Using quantized version with the pipeline

HVision-NKU / StoryDiffusion

Accepted as [NeurIPS 2024] Spotlight Presentation Paper

Apache License 2.0

6.01k stars 601 forks source link

Using quantized version with the pipeline #23

Open allthatido opened 7 months ago

allthatido commented 7 months ago

Hello

I am trying to run the comic generation notebook but with quantized version to fit in my 8gb vram. using SSD-1B. However getting the below error :

The expanded size of the tensor (676) must match the existing size (2500) at non-singleton dimension 3. Target sizes: [2, 20, 676, 676]. Tensor sizes: [2500, 2500]

while running the line :

id_images = pipe(id_prompts, num_inference_steps = num_steps, guidance_scale=guidance_scale, height = height, width = width,negative_prompt = negative_prompt,generator = generator).images

Can you help solve this ?

Thanks

Z-YuPeng commented 7 months ago

We are glad to solve your problem, I am not familiar with SSD-1B. Maybe need some time. I am expected to update the code in 1-2 days.

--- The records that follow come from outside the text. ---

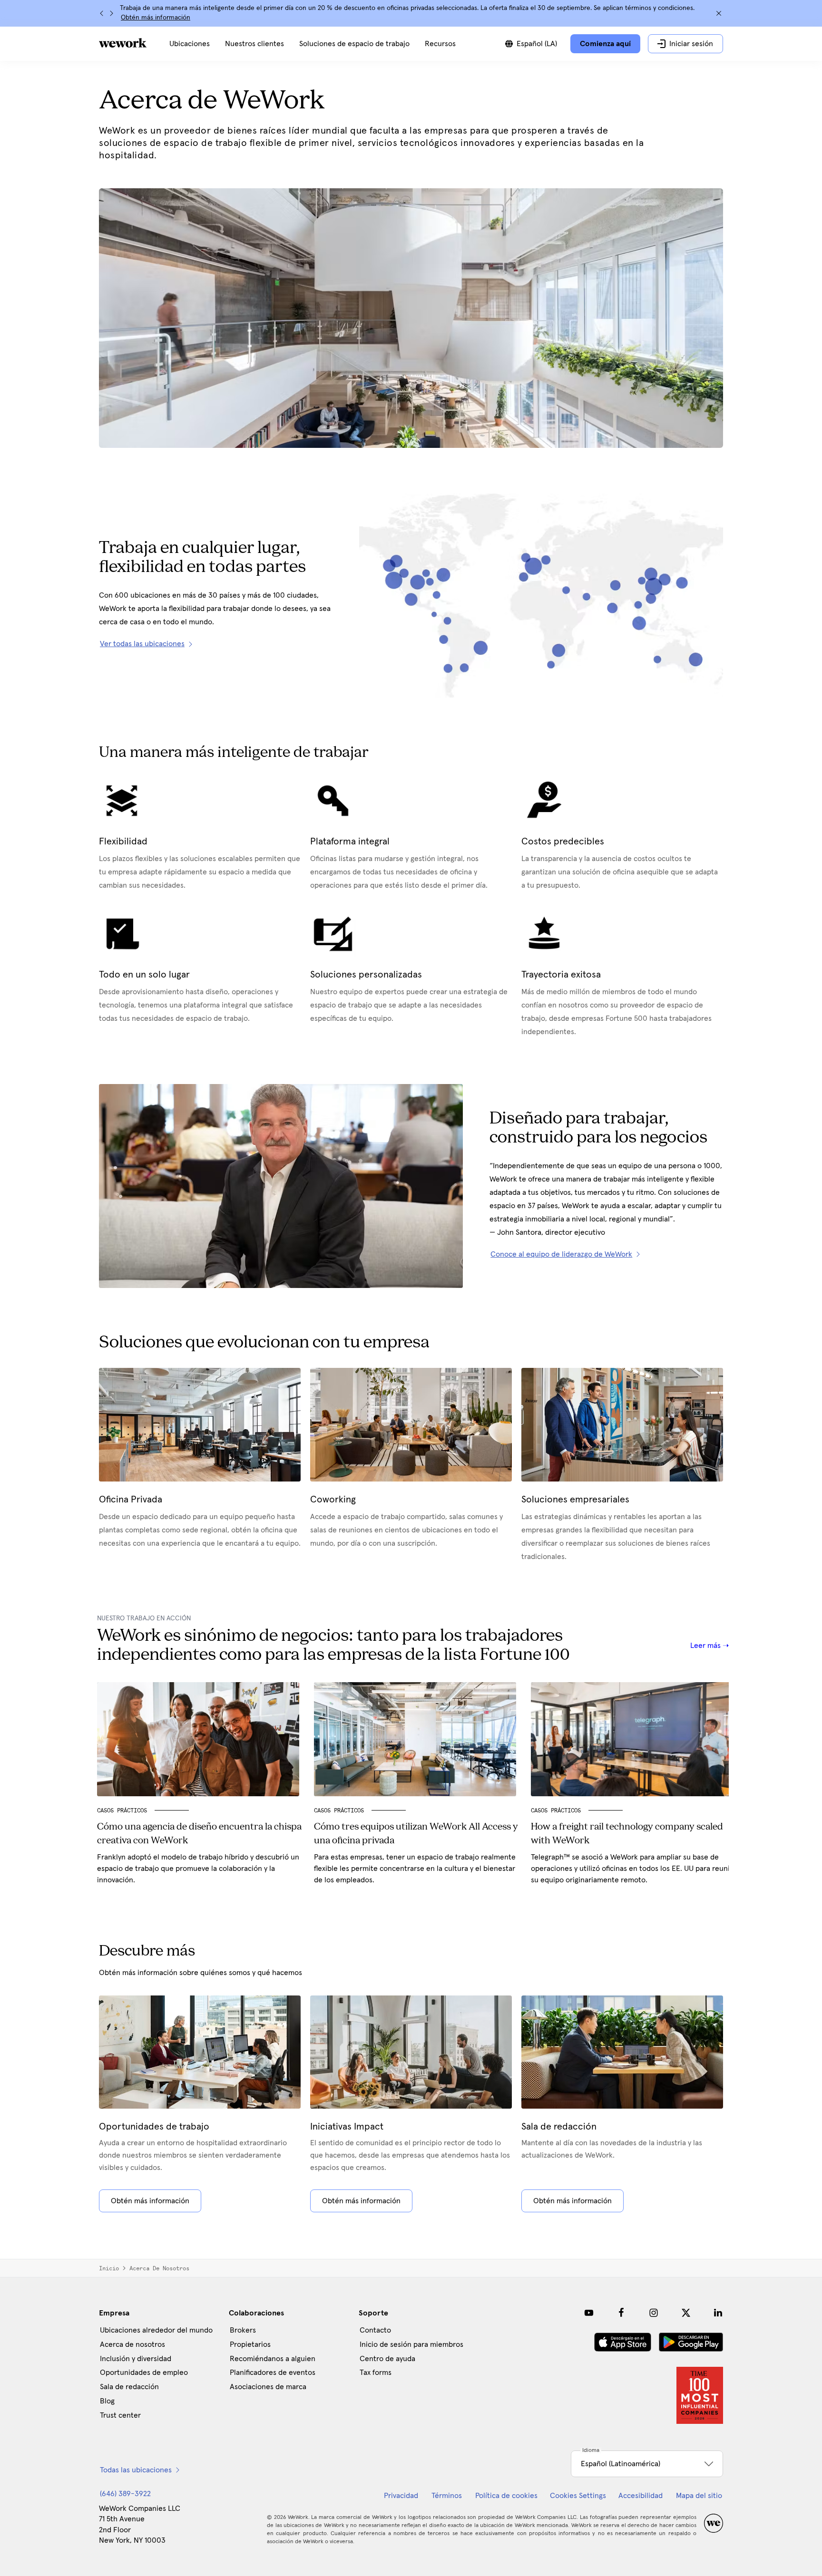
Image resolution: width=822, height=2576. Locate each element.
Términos (446, 2495)
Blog (107, 2401)
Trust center (120, 2415)
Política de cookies (506, 2495)
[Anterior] (102, 13)
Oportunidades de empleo (144, 2372)
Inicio (109, 2268)
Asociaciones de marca (268, 2387)
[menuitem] (189, 44)
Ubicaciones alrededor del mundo (156, 2330)
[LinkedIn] (718, 2312)
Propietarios (250, 2344)
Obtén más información (155, 17)
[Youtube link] (589, 2312)
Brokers (243, 2330)
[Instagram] (653, 2312)
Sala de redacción (129, 2387)
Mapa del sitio (699, 2495)
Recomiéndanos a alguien (272, 2359)
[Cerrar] (719, 13)
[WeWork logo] (123, 43)
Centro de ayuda (387, 2359)
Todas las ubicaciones (136, 2470)
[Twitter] (686, 2312)
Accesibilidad (640, 2495)
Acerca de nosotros (132, 2344)
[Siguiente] (111, 13)
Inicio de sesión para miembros (411, 2344)
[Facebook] (621, 2312)
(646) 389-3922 (125, 2494)
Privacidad (401, 2495)
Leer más (706, 1645)
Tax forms (375, 2372)
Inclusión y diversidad (135, 2359)
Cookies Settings (578, 2495)
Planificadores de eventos (272, 2372)
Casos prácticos (122, 1810)
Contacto (375, 2330)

allthatido commented 7 months ago

SSD-1B is a quantized version of SDXL where the precision on the weights are reduced from higher precision float point 16 / 32 to 1 Bit weights. This makes the inference very fast with some compromise on the quality. There are also may Lora trained models that can be used if this is implemented.

There is some tensor shape mismatch but I am unable to figure that out. Tha k you for your time

themarshall68 commented 6 months ago

I think i'm running in to the same type of problem getting a error with all the standard models, (Realvision, unstable) Running on a local machine with a 64gb of ram and a RTX4090 nvidia card 16gb of vram (mobile / laptop) The error that i get is: RuntimeError: The expanded size of the tensor (1024) must match the existing size (3072) at non-singleton dimension 3. Target sizes: [2, 20, 1024, 1024]. Tensor sizes: [3072, 3072]

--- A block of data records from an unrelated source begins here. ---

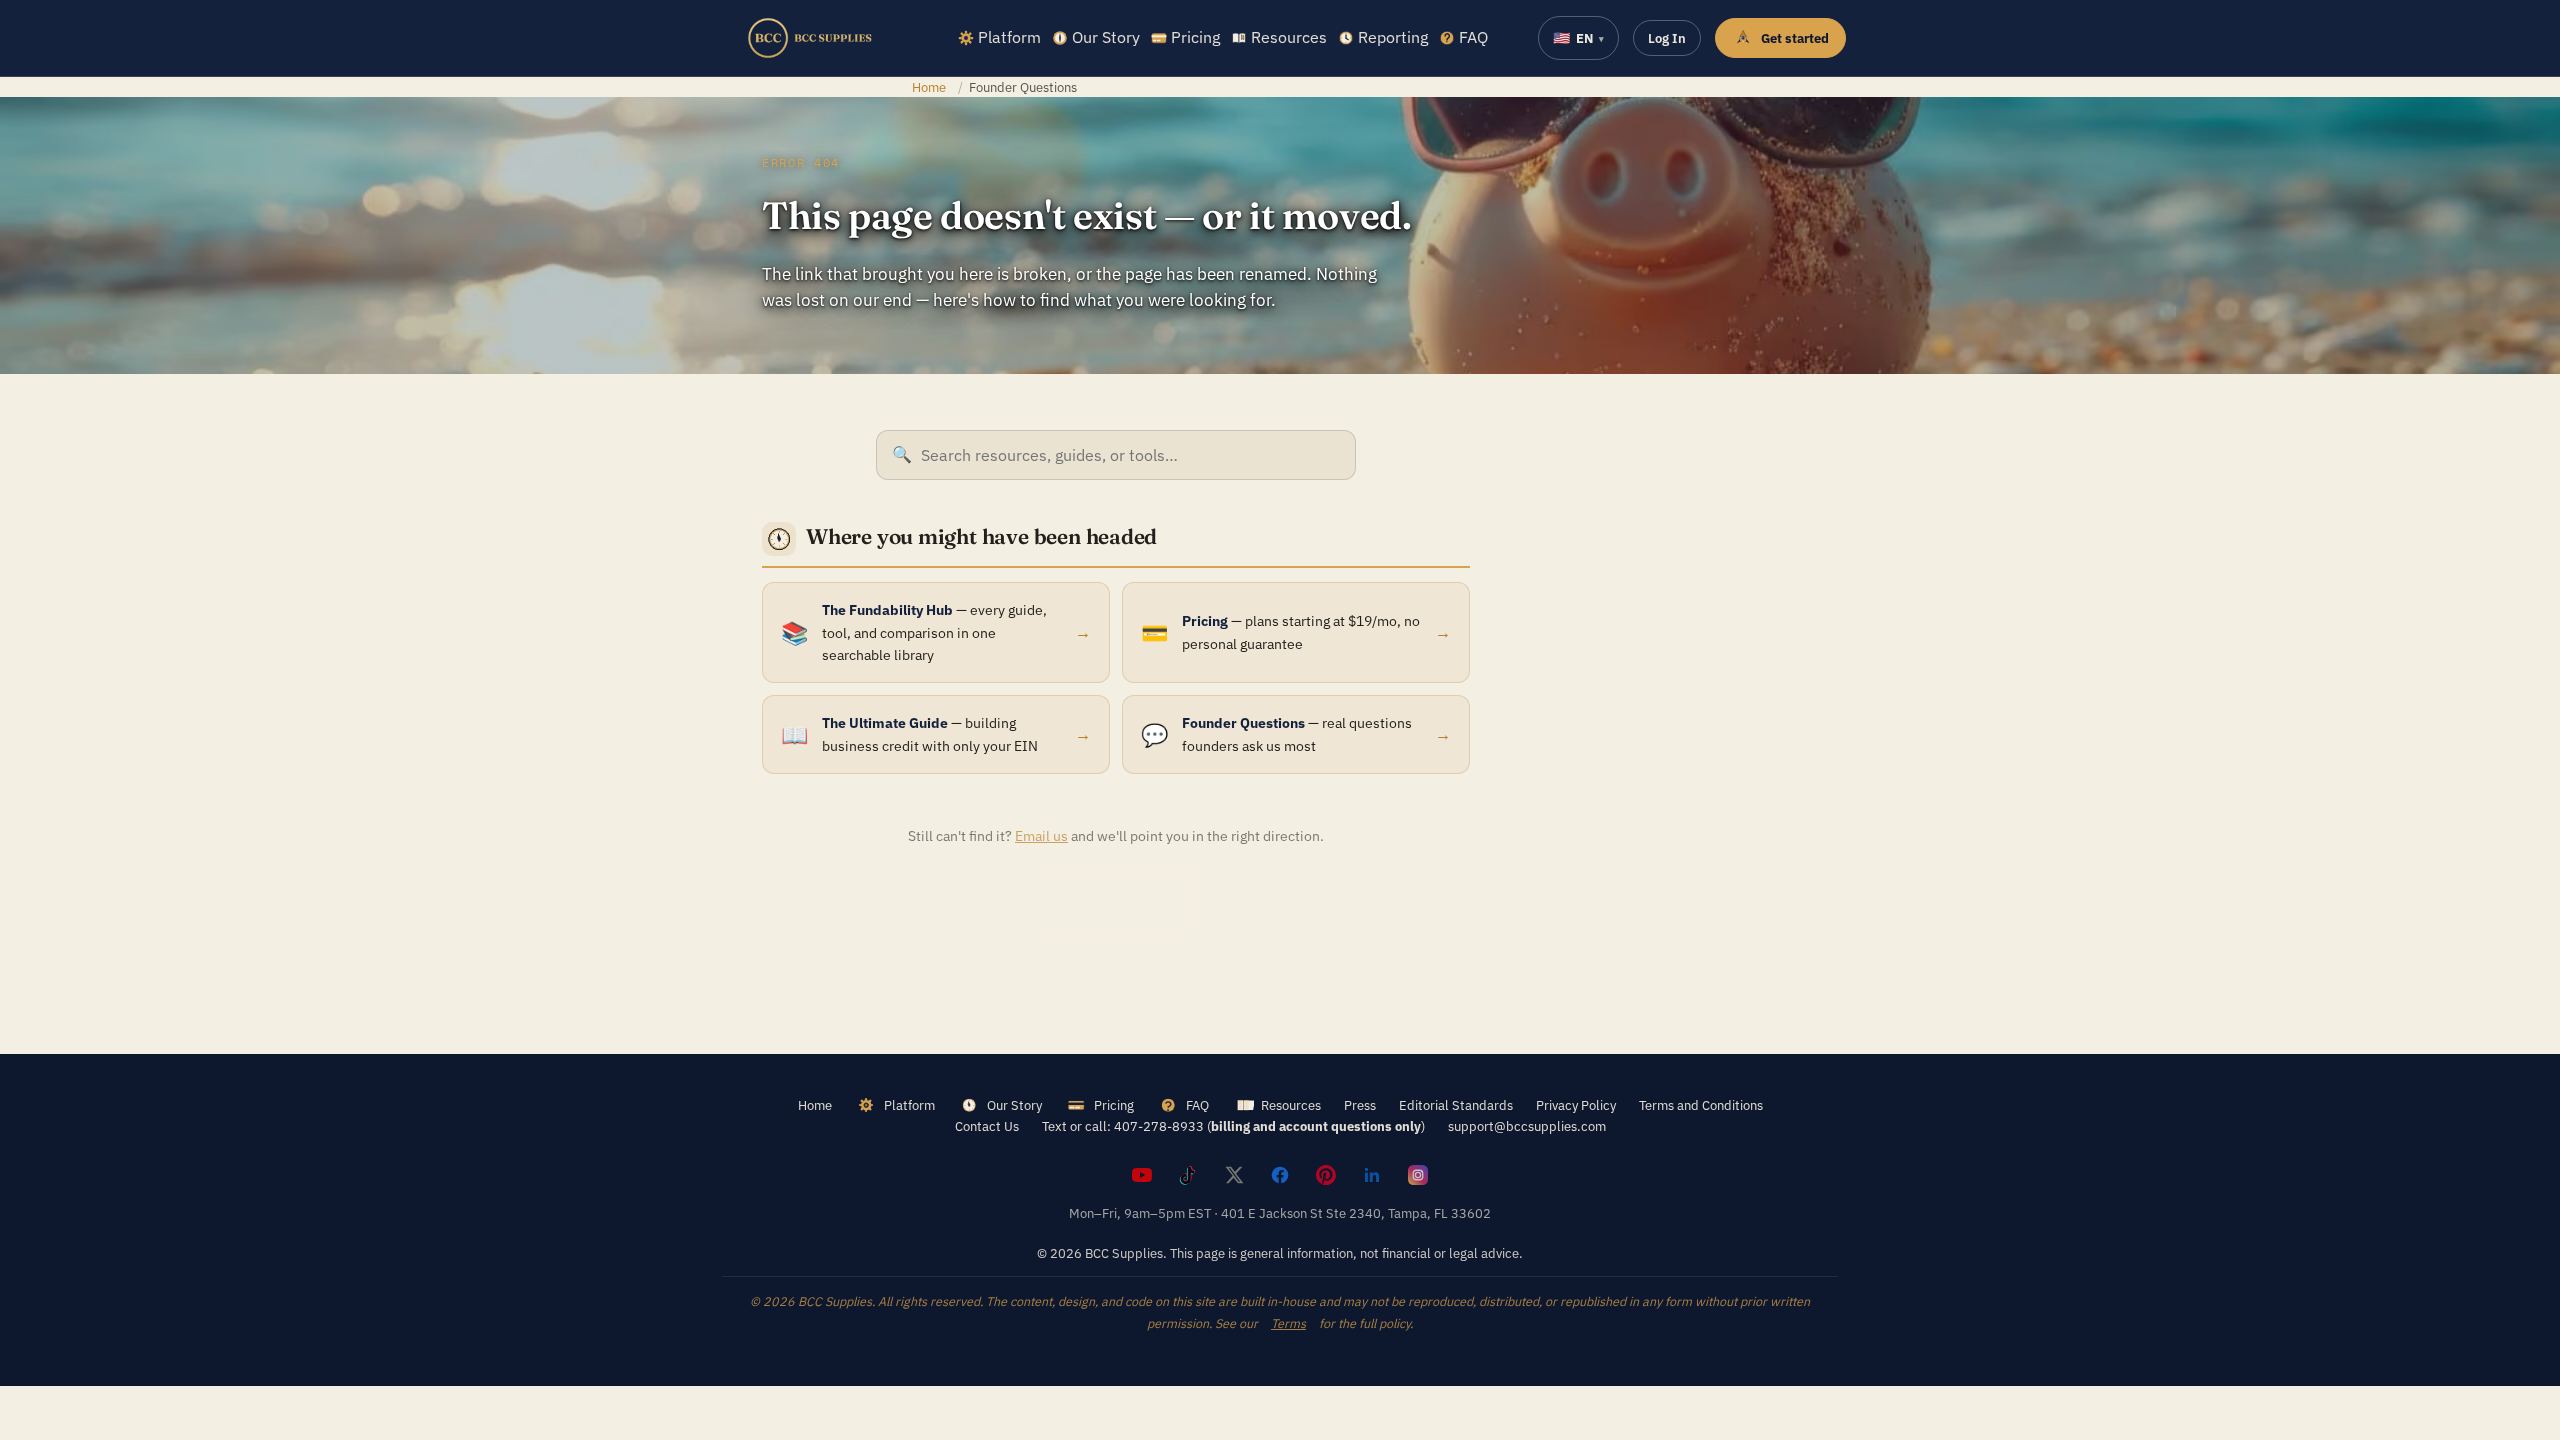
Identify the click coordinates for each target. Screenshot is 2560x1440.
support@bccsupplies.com (1527, 1126)
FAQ (1473, 37)
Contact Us (987, 1126)
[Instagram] (1418, 1175)
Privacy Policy (1576, 1105)
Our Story (1106, 37)
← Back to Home (1116, 900)
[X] (1234, 1175)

zombri-eats-brainz commented 6 months ago

I am running SDXL unquantized just fine on my 8GB 1080 (fooocus), with multiple loras. What else is going on that makes this thing run out of VRAM? I don't think quantized SDXL is the answer. If multiple large models need to be pipelined together (why though?), can't the model loading and processing be handled in a better way? I'm no expert but loading one model -> process all frames -> unload model, load next model in pipeline -> process frames -> etc seems like it would be memory efficient.

allthatido commented 6 months ago

I am running SDXL unquantized just fine on my 8GB 1080 (fooocus), with multiple loras. What else is going on that makes this thing run out of VRAM? I don't think quantized SDXL is the answer. If multiple large models need to be pipelined together (why though?), can't the model loading and processing be handled in a better way? I'm no expert but loading one model -> process all frames -> unload model, load next model in pipeline -> process frames -> etc seems like it would be memory efficient.

Can you please share some more info on your setup and workflow. I have a gtx1080 but getting a cuda out of memory error if I try to run any of the py files or gradio app.